Much has changed during Liberty Media’s tenure. The average value for F1’s ten teams has reached $1.88 billion, up 276% from 2019. Ferrari narrowly edges Mercedes for the top spot at $3.9 billion. The venerable Williams team has the lowest valuation at $725 million.

The sport’s popularity has soared, particularly in the U.S., thanks to the debut of Netflix’s Drive To Survive docuseries in 2019, which captivated content-hungry viewers during the Covid-19 pandemic. F1 will also introduce its third U.S. event in November: the highly anticipated Las Vegas Grand Prix. (Miami and Austin, Texas, already have races.)

Arguably the most transformative factor, though, has been the spending restrictions implemented by Formula 1 and racing’s governing body, the FIA. Under the “cost cap,” teams can spend $135 million for equipment, engineering and staffing in 2023, before inflation and event adjustments. (Driver salaries, such as Lewis Hamilton’s estimated $55 million in earnings, are not included.)

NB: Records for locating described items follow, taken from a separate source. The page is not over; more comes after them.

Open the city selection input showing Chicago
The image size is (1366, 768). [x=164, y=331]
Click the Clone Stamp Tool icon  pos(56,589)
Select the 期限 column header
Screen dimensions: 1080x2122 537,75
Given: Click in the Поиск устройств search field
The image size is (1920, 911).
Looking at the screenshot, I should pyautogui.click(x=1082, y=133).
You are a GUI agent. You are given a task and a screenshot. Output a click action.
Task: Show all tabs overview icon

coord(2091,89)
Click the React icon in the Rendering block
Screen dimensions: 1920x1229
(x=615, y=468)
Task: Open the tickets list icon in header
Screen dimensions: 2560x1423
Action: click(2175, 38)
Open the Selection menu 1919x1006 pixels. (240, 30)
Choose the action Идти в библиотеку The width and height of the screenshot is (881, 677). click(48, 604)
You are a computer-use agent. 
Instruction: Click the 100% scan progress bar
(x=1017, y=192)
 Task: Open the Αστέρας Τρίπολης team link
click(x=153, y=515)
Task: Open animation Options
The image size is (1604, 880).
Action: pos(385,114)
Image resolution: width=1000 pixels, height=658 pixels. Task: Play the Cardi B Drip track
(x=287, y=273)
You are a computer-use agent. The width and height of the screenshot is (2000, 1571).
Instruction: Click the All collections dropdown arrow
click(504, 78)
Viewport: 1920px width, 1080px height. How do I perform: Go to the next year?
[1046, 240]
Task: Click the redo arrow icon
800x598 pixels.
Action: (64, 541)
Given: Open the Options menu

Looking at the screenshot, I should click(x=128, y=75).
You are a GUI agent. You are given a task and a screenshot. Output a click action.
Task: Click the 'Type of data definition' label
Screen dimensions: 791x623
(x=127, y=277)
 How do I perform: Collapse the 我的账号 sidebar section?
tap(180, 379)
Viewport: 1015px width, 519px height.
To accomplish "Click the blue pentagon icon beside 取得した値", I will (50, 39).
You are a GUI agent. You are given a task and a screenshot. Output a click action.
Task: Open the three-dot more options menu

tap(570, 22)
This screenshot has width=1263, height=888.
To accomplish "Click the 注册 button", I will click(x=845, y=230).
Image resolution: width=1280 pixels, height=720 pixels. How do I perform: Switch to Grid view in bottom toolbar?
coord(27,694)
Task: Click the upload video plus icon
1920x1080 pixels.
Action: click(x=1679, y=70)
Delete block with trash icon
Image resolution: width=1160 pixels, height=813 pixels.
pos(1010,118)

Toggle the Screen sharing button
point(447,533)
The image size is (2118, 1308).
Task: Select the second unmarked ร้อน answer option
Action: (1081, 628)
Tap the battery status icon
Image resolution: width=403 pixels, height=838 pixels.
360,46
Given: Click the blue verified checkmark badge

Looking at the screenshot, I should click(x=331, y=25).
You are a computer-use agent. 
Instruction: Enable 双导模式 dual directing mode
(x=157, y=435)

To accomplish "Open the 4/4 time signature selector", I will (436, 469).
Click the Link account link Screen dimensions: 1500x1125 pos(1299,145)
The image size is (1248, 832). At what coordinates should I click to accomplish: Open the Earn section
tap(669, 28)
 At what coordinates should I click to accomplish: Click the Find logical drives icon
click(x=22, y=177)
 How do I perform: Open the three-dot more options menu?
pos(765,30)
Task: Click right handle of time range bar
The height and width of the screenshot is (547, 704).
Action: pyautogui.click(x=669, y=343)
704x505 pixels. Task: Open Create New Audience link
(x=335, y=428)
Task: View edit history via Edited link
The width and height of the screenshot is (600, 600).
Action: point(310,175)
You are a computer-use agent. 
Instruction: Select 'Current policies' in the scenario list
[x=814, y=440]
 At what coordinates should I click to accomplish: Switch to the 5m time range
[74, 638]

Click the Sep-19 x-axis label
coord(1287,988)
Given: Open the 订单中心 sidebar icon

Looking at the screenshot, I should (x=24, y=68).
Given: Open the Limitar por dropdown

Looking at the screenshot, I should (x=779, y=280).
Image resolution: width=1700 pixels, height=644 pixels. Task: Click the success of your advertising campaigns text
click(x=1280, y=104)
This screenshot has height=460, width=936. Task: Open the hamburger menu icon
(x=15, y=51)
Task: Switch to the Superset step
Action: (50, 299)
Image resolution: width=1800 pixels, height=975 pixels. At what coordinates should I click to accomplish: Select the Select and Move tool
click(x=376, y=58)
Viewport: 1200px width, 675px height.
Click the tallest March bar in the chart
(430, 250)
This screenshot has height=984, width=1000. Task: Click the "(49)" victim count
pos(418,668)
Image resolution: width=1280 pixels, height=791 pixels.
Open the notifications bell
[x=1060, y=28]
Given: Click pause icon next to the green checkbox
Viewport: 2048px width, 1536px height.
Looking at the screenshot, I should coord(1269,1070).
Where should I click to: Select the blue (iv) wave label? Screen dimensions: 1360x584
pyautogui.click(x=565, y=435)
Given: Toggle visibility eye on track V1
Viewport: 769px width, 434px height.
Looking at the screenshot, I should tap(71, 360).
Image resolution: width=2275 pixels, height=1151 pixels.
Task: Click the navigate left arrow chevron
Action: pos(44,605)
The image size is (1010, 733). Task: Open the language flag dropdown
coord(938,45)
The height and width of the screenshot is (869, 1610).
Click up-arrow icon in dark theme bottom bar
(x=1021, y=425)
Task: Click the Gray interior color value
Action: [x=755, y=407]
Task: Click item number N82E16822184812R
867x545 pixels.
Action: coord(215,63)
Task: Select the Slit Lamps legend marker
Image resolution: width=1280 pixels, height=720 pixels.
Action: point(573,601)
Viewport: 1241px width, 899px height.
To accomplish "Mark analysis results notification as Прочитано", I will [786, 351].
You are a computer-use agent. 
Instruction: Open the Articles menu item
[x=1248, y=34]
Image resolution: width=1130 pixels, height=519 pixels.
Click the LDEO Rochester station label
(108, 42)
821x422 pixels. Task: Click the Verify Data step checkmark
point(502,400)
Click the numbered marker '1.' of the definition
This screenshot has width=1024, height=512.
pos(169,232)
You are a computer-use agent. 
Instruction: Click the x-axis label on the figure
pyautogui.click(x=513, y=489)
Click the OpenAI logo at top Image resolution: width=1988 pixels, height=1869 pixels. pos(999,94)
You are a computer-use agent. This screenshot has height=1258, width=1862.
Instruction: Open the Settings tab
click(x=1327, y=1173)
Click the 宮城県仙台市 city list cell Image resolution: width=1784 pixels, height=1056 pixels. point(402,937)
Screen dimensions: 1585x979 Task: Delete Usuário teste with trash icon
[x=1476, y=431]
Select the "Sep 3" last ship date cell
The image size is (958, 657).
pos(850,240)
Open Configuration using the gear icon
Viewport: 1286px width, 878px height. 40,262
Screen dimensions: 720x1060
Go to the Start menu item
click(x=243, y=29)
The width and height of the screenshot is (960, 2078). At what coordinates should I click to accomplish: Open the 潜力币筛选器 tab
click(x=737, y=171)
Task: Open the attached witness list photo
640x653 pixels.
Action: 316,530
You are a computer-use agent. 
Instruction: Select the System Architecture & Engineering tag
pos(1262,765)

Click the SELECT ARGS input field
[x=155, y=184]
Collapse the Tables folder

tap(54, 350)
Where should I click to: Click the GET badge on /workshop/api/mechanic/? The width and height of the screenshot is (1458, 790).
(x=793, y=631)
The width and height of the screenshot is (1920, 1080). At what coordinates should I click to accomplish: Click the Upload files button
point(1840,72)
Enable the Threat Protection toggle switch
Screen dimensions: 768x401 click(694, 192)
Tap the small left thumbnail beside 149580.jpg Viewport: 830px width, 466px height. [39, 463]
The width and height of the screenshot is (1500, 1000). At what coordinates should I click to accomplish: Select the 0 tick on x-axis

The regulations have forced big-budget teams like Mercedes, Ferrari and Red Bull, which used to shell out hundreds of millions of dollars in pursuit of success, to be more efficient and decisive in their spending. For Mercedes’ F1 outfit, it’s made their business highly profitable. Forbes projects the team is on track to post revenues of $700 million, with operating income of $192 million, in 2023.